Each entry, in full: reproduce it exactly.
*** Block opens ***
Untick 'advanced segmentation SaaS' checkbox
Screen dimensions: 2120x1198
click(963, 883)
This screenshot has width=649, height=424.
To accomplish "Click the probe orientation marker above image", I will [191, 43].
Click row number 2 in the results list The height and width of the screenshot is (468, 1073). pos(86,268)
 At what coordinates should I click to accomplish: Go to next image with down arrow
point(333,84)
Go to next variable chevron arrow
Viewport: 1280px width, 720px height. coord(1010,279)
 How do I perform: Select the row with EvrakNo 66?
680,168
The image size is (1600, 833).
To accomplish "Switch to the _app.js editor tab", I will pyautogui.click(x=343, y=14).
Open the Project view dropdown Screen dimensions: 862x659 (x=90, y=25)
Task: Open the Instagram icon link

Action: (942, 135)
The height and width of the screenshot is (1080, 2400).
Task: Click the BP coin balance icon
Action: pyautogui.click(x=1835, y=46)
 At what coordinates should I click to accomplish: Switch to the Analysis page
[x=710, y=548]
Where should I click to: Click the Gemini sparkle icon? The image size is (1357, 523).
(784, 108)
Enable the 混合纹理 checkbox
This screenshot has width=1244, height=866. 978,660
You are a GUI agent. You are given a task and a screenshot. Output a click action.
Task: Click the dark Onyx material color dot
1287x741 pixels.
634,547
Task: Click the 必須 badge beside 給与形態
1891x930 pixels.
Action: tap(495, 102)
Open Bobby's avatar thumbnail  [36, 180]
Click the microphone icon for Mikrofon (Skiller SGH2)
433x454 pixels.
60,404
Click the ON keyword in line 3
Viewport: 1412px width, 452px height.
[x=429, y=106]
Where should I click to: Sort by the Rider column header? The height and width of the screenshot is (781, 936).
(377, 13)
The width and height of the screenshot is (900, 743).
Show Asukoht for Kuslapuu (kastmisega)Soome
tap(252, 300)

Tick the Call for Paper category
*** Block closes ***
[Answer]
Untick 'advanced segmentation SaaS' checkbox
Screen dimensions: 2120x1198
click(963, 883)
This screenshot has width=649, height=424.
To accomplish "Click the probe orientation marker above image", I will [191, 43].
Click row number 2 in the results list The height and width of the screenshot is (468, 1073). pos(86,268)
 At what coordinates should I click to accomplish: Go to next image with down arrow
point(333,84)
Go to next variable chevron arrow
Viewport: 1280px width, 720px height. coord(1010,279)
 How do I perform: Select the row with EvrakNo 66?
680,168
The image size is (1600, 833).
To accomplish "Switch to the _app.js editor tab", I will pyautogui.click(x=343, y=14).
Open the Project view dropdown Screen dimensions: 862x659 (x=90, y=25)
Task: Open the Instagram icon link

Action: (942, 135)
The height and width of the screenshot is (1080, 2400).
Task: Click the BP coin balance icon
Action: pyautogui.click(x=1835, y=46)
 At what coordinates should I click to accomplish: Switch to the Analysis page
[x=710, y=548]
Where should I click to: Click the Gemini sparkle icon? The image size is (1357, 523).
(784, 108)
Enable the 混合纹理 checkbox
This screenshot has width=1244, height=866. 978,660
You are a GUI agent. You are given a task and a screenshot. Output a click action.
Task: Click the dark Onyx material color dot
1287x741 pixels.
634,547
Task: Click the 必須 badge beside 給与形態
1891x930 pixels.
Action: tap(495, 102)
Open Bobby's avatar thumbnail  [36, 180]
Click the microphone icon for Mikrofon (Skiller SGH2)
433x454 pixels.
60,404
Click the ON keyword in line 3
Viewport: 1412px width, 452px height.
[x=429, y=106]
Where should I click to: Sort by the Rider column header? The height and width of the screenshot is (781, 936).
(377, 13)
The width and height of the screenshot is (900, 743).
Show Asukoht for Kuslapuu (kastmisega)Soome
tap(252, 300)

Tick the Call for Paper category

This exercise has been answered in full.